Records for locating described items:

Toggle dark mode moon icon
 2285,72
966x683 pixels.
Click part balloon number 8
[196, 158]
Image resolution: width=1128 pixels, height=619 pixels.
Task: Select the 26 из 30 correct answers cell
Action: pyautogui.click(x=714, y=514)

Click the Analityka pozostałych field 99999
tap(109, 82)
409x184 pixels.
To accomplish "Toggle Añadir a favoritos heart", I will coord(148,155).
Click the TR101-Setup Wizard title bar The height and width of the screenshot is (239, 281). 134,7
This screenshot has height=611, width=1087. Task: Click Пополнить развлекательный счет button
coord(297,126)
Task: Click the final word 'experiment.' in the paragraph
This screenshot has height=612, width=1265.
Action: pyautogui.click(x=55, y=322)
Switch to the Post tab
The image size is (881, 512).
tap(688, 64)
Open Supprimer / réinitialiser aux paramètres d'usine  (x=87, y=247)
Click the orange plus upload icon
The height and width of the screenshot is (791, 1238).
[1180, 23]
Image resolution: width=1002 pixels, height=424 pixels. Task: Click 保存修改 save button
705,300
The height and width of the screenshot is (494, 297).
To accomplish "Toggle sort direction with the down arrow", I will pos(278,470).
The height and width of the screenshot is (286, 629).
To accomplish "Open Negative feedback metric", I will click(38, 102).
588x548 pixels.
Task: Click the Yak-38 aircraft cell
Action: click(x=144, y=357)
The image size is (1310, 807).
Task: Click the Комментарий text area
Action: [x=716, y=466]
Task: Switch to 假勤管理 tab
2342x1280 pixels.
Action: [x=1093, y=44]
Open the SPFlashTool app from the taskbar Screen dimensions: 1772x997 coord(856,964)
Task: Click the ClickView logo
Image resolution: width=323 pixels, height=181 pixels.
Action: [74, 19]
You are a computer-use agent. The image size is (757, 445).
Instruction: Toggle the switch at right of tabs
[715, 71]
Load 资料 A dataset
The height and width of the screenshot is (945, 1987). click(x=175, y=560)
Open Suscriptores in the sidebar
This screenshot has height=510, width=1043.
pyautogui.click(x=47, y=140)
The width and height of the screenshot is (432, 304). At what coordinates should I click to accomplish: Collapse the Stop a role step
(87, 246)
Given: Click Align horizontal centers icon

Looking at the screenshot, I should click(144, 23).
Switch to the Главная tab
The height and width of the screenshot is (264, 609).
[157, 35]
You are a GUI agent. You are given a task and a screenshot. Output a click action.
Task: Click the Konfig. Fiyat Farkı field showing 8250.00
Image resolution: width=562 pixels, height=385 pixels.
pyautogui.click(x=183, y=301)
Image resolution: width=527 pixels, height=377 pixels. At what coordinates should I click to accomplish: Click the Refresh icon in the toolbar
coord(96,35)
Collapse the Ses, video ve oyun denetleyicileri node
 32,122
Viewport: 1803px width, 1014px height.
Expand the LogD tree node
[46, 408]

REQUIREMENTS
Revise the records above so that "Collapse" is replaced with "Fold" wherever it occurs, leaving all other text unchanged.

TASK RESPONSE
Toggle dark mode moon icon
 2285,72
966x683 pixels.
Click part balloon number 8
[196, 158]
Image resolution: width=1128 pixels, height=619 pixels.
Task: Select the 26 из 30 correct answers cell
Action: pyautogui.click(x=714, y=514)

Click the Analityka pozostałych field 99999
tap(109, 82)
409x184 pixels.
To accomplish "Toggle Añadir a favoritos heart", I will coord(148,155).
Click the TR101-Setup Wizard title bar The height and width of the screenshot is (239, 281). 134,7
This screenshot has height=611, width=1087. Task: Click Пополнить развлекательный счет button
coord(297,126)
Task: Click the final word 'experiment.' in the paragraph
This screenshot has height=612, width=1265.
Action: pyautogui.click(x=55, y=322)
Switch to the Post tab
The image size is (881, 512).
tap(688, 64)
Open Supprimer / réinitialiser aux paramètres d'usine  (x=87, y=247)
Click the orange plus upload icon
The height and width of the screenshot is (791, 1238).
[1180, 23]
Image resolution: width=1002 pixels, height=424 pixels. Task: Click 保存修改 save button
705,300
The height and width of the screenshot is (494, 297).
To accomplish "Toggle sort direction with the down arrow", I will pos(278,470).
The height and width of the screenshot is (286, 629).
To accomplish "Open Negative feedback metric", I will click(38, 102).
588x548 pixels.
Task: Click the Yak-38 aircraft cell
Action: click(x=144, y=357)
The image size is (1310, 807).
Task: Click the Комментарий text area
Action: [x=716, y=466]
Task: Switch to 假勤管理 tab
2342x1280 pixels.
Action: [x=1093, y=44]
Open the SPFlashTool app from the taskbar Screen dimensions: 1772x997 coord(856,964)
Task: Click the ClickView logo
Image resolution: width=323 pixels, height=181 pixels.
Action: [74, 19]
You are a computer-use agent. The image size is (757, 445).
Instruction: Toggle the switch at right of tabs
[715, 71]
Load 资料 A dataset
The height and width of the screenshot is (945, 1987). click(x=175, y=560)
Open Suscriptores in the sidebar
This screenshot has height=510, width=1043.
pyautogui.click(x=47, y=140)
The width and height of the screenshot is (432, 304). At what coordinates should I click to accomplish: Fold the Stop a role step
(87, 246)
Given: Click Align horizontal centers icon

Looking at the screenshot, I should click(144, 23).
Switch to the Главная tab
The height and width of the screenshot is (264, 609).
[157, 35]
You are a GUI agent. You are given a task and a screenshot. Output a click action.
Task: Click the Konfig. Fiyat Farkı field showing 8250.00
Image resolution: width=562 pixels, height=385 pixels.
pyautogui.click(x=183, y=301)
Image resolution: width=527 pixels, height=377 pixels. At what coordinates should I click to accomplish: Click the Refresh icon in the toolbar
coord(96,35)
Fold the Ses, video ve oyun denetleyicileri node
 32,122
Viewport: 1803px width, 1014px height.
Expand the LogD tree node
[46, 408]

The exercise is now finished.